- _Exercise description_: Below is a listing with pictures. Repeat exactly the lines starting at the one holding "Click the Viber logo icon" and going on through the one holding "You are a computer-use", and leave every picture out.

■ ■ ■

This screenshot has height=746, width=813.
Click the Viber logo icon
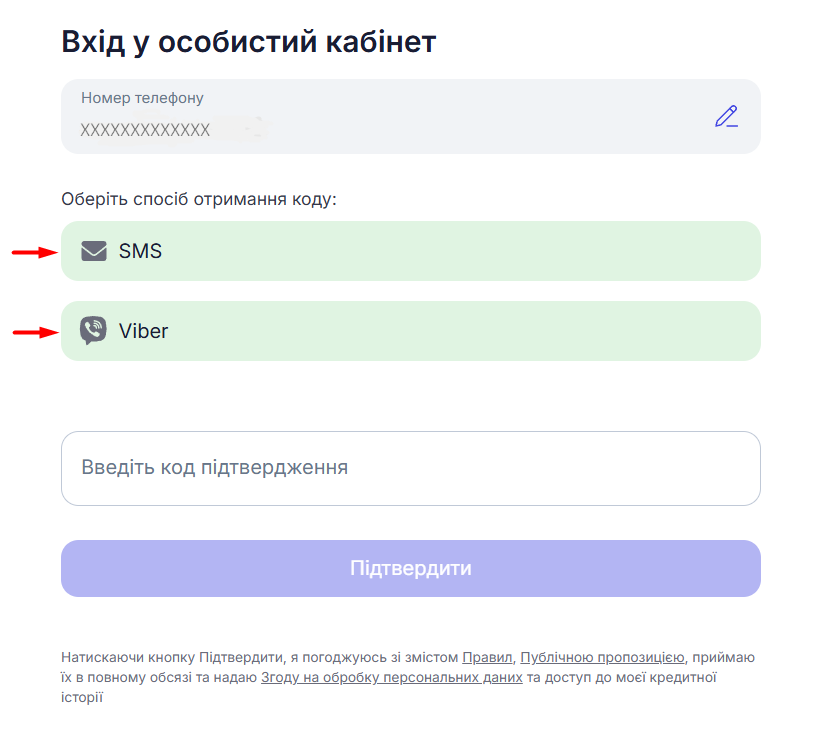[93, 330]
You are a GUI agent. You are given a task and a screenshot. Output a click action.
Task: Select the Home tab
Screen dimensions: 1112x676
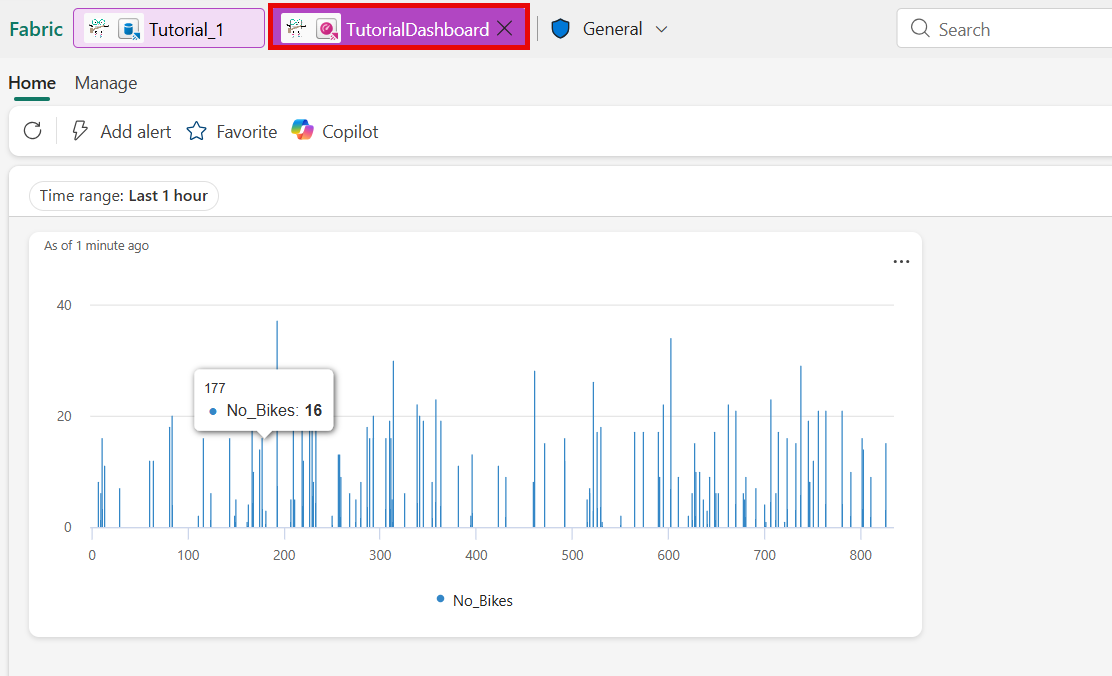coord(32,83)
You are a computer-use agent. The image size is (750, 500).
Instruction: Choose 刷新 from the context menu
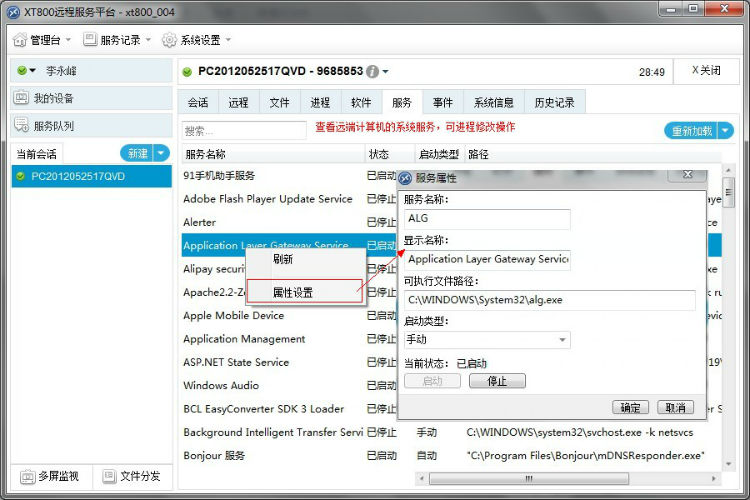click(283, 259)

■ ■ ■

- _Expected answer_:
Click the Viber logo icon
[93, 330]
You are a GUI agent. You are given a task and a screenshot. Output a click action.
Task: Select the Home tab
Screen dimensions: 1112x676
coord(32,83)
You are a computer-use agent. The image size is (750, 500).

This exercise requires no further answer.